Text for analysis
┌──
@theperverts in here - Not heard anything from the cleaner as of yet but had to pass my number via a terrific bloke of Jamaican descent, one of the few good people staff wise that keep the place together, with their grace and all round good vibes.
Hopefully you'll be happy to know that I have been released early (not naming names of who mightn't be
). Having focussed on tips and tricks in terms of not getting carried away with my emotions it wasn't a fist pump goal celebration kind of feeling when I found out. Patients and staff alike had said I didn't belong there and I wasn't sure myself but was a different monster on the way in, don't think I'd ever been so mentally fatigued before.
It's been an eye opener. Sadly I mean in terms of the boring horrible people out there that are will-fully ignorant to the joy of life, some of these people come in to work to take out their tepid numbness out on severely troubled people. Made some great friends, for life I hope, one during a rough episode was banging his head on near enough anything and one member of staff's response was to say "bang it harder". It made it hard to focus on my own "recovery" when seeing such scandalous behaviour. It has a huge effect on my will to life when confronted with such hideous people and assault was commonplace (not once I got settled and was able to intervene with the required conviction that staff lacked).
The hospital simply wasn't adequately prepared and was a mishmash of all kinds of conditions and everyone having no responsibility + a courtyard only used for 5 ten minute smoke breaks a day rather than possibly encouraging exercise. Can't remember what I put on here but upon entrance of the facility my foot was pretty messed up as I kicked a bin (yep I'm massive d!ckhead before someone beats me to it!) and polite requests for ibruefen or at least something anti inflammatory were ignored so I chose to sit and down and cry in front of the office door until my request was met. That was the welcome and getting a toothbrush, toothpaste, towel and shower gel was also an uphill battle and I was an absolute state when I arrived, especially after breaking out of the first hospital once on a little runaway trip in search of hygiene to no avail.
There are plenty of good people working in mental health I'm sure but fudge me there are some wrong'uns too.
Feel blessed to have got out for new years but swung by back to the ward to visit some friends for a window visit on new years eve. Unfortunately I've not walked back in to an ideal situation family wise but as this hasn't been resolved and as such I've not been able to process it, seems inappropriate to share it. Main thing is I've a roof over my head and food in my belly and it's on to the next part of the journey I guess. I hate having to state it but my improved state of mind is almost despite the Acute ward rather than because of it, sending no shots at the NHS whatsoever, but more at the sad, depressingly boring neuro-typical twisted fudges that treat a day as an opportunity to belittle people or withhold information that is important to patients, such as a care plan....This hasn't been fun to write but it's honest.
I'm in need of a regular job / career to supplement the more creative side of things and looking at moving in to the sector of care. Had a home visit today though, which was all about positive momentum and they were happy enough to discharge me to phone based therapy from here on in. As I say, it's all just another step forward in the journey we call life and like everyone, each day you make a decision as to whether you get up and face the potential challenge of reaching your potential. Found that a bit too intimidating before but now I feel ready to make sure I'll never end up in that kind of place again unless I've got an NHS badge on ready to truly help people who need it the most.
It's helped having you guys hearing me out as it's a family I sometimes forget I'm part of. Suppose I should start waffling on and get my mind on the footba-- Oh no, intense anxiety incoming, fudge this sport, club and you lot. I'ma go watch darts, or snooker, or some other fat white dude sport as it seems way less stressful
Happy new years to one and all, hope it's way better than the last, and hope I won't have to post as much in here unless it's messages of support!!!!
└──
Problem set
A. Answer these from the post about leaving the hospital:
(i) What did one member of staff tell the friend who was banging his head?
(ii) What did the writer kick on entering the facility?
(iii) What kind of therapy was the writer discharged to after the home visit?
B. Print the part of the hospital post starting at "I'm in need" and ending at "it the most.".

Dataset records
┌──
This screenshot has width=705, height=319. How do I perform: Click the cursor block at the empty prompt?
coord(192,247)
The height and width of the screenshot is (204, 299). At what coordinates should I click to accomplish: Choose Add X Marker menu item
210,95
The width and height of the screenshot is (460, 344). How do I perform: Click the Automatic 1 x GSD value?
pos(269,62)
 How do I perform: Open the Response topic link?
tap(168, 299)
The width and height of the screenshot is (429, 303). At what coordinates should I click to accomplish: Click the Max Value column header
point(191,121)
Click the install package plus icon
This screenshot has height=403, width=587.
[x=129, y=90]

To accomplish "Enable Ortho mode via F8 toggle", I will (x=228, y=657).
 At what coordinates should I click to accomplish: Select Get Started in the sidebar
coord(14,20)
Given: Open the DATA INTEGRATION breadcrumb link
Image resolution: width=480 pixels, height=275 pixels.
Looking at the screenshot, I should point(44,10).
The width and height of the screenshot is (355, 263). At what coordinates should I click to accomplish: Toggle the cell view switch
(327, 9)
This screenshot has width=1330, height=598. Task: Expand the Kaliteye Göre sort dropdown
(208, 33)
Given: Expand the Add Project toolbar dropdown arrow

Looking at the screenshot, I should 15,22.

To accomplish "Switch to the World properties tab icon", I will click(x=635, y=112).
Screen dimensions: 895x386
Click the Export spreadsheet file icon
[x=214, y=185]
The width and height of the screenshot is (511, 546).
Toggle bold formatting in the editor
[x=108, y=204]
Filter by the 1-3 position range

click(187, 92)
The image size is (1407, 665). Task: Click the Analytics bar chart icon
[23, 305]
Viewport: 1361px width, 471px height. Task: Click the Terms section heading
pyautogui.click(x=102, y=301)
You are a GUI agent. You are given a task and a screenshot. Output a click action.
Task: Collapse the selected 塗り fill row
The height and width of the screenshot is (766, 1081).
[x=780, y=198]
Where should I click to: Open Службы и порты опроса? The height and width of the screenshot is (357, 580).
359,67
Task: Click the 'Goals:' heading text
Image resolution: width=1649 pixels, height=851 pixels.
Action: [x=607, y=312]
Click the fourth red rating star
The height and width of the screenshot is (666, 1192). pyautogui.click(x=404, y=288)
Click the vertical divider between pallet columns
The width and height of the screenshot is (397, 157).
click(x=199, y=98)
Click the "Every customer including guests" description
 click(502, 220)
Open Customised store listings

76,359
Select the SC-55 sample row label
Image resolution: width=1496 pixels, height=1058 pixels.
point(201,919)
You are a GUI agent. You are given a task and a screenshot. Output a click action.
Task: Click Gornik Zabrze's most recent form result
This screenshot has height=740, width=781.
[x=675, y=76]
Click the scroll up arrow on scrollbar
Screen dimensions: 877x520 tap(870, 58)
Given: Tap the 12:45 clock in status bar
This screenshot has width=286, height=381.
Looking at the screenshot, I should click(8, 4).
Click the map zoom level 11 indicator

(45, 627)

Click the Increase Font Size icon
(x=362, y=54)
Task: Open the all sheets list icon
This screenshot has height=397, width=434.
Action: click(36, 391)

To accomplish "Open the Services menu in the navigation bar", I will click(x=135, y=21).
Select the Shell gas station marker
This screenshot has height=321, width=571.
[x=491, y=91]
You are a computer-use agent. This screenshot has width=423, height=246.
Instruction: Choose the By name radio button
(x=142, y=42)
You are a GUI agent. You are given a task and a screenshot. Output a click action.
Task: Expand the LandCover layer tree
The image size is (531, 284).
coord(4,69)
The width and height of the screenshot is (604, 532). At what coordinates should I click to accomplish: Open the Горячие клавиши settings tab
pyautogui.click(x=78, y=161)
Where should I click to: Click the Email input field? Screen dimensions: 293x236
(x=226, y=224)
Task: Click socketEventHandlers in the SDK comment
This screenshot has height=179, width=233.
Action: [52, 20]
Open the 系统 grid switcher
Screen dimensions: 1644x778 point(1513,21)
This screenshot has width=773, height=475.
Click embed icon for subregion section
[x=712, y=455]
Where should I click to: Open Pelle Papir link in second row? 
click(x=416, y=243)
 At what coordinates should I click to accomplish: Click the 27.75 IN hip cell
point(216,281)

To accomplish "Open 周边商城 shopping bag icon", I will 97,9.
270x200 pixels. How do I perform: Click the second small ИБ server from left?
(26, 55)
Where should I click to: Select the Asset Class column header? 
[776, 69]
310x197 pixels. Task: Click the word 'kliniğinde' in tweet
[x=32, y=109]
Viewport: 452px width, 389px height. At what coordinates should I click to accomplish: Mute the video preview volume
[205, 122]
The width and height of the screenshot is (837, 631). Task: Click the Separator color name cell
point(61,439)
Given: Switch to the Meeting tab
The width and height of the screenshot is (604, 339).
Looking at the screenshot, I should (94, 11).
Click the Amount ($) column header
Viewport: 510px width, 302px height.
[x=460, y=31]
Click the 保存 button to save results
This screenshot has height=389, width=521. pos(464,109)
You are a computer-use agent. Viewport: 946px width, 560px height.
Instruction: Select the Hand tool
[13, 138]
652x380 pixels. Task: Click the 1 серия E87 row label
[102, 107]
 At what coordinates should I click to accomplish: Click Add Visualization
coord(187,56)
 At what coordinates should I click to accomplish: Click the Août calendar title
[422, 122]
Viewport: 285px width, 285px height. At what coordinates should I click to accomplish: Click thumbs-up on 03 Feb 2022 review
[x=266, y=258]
└──
Exercise solutions
A.
(i) "bang it harder"
(ii) A bin
(iii) Phone based therapy

B.
I'm in need of a regular job / career to supplement the more creative side of things and looking at moving in to the sector of care. Had a home visit today though, which was all about positive momentum and they were happy enough to discharge me to phone based therapy from here on in. As I say, it's all just another step forward in the journey we call life and like everyone, each day you make a decision as to whether you get up and face the potential challenge of reaching your potential. Found that a bit too intimidating before but now I feel ready to make sure I'll never end up in that kind of place again unless I've got an NHS badge on ready to truly help people who need it the most.